Cybersecurity researchers have discovered NotDoor, a new cyber-espionage tool linked to the Russian state-sponsored hacking group APT28, also known as Fancy Bear, that targets Microsoft Outlook users across NATO countries.
Identified by LAB52, the threat intelligence arm of Spanish cybersecurity firm S2 Grupo, the malware turns Outlook into a covert spy tool, allowing attackers to steal data, upload files, and execute commands on infected machines — all by exploiting Outlook’s built-in automation features.
How The Attack Works
Researchers explained that the malware was named NotDoor because its code repeatedly uses the term “nothing.” It is a stealthy malware written in Visual Basic for Applications (VBA), the scripting language used in Microsoft Office.
Once installed, it lies dormant as a malicious macro and activates when emails with a specific trigger phrase, such as “Daily Report,” arrive. When that email comes, the malware springs to life — silently giving hackers control of the victim’s system.
The malware abuses Outlook’s event-driven VBA triggers, such as Application_MAPILogonComplete (on start-up of Outlook) and Application_NewMailEx (on arrival of a new email), to activate its payload. It also deletes the triggering emails that set it off, leaving almost no trace of how the compromise began.
“This [case] highlights the ongoing evolution of APT28, demonstrating how it continually generates new artefacts capable of bypassing established defense mechanisms,” wrote the LAB52 researchers in a blog post.
A Sophisticated Stealth Strategy
According to researchers, NotDoor makes use of a variety of advanced tricks to evade detection:
- Obfuscated Code: The code is scrambled and encoded, making it difficult for security tools to analyze.
- DLL Side-Loading: It hijacks a legitimate Microsoft file, OneDrive.exe, which loads a malicious DLL (SSPICLI.dll), disguising itself as a trusted process.
- Registry Modifications: It tweaks Outlook’s settings to disable security warnings about macros and suppresses dialog prompts, allowing the malware to run without notifying the user.

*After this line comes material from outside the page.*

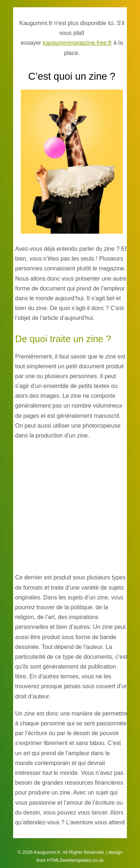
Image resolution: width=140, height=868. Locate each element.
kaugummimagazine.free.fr (77, 43)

Once active, the malware stores stolen temporary files in a hidden directory, and then secretly emails them to an attacker-controlled email (a.matti444@proton[.]me) before erasing all traces. The malware confirms successful execution by sending DNS and HTTP callbacks to webhook.site.
Who’s Behind It
APT28 is one of the world’s most notorious hacking groups, widely believed to be part of Russia’s military intelligence agency (GRU). It has been at the center of some of the past decade’s most headline-grabbing hacks, including the 2016 breach of the Democratic National Committee (DNC) and intrusions into the World Anti-Doping Agency (WADA).
NotDoor shows “the ongoing evolution of APT28, demonstrating how it continuously generates new artefacts capable of bypassing established defense mechanisms,” the LAB52 researchers added.
How To Stay Protected
To reduce the risk of infection, experts recommend that organizations take the following urgent steps:
- Disable macros by default across all systems
- Keep a close eye on Outlook for any unusual behaviour, especially registry changes
- Block suspicious DLL files from being loaded by trusted programs
- Ensure Microsoft Office and Windows are always up-to-date
- Educate employees to recognize suspicious emails that could serve as triggers
With NotDoor actively targeting companies across multiple sectors in NATO member states, the discovery underscores how even trusted workplace tools like Outlook can be weaponized in ways few would expect.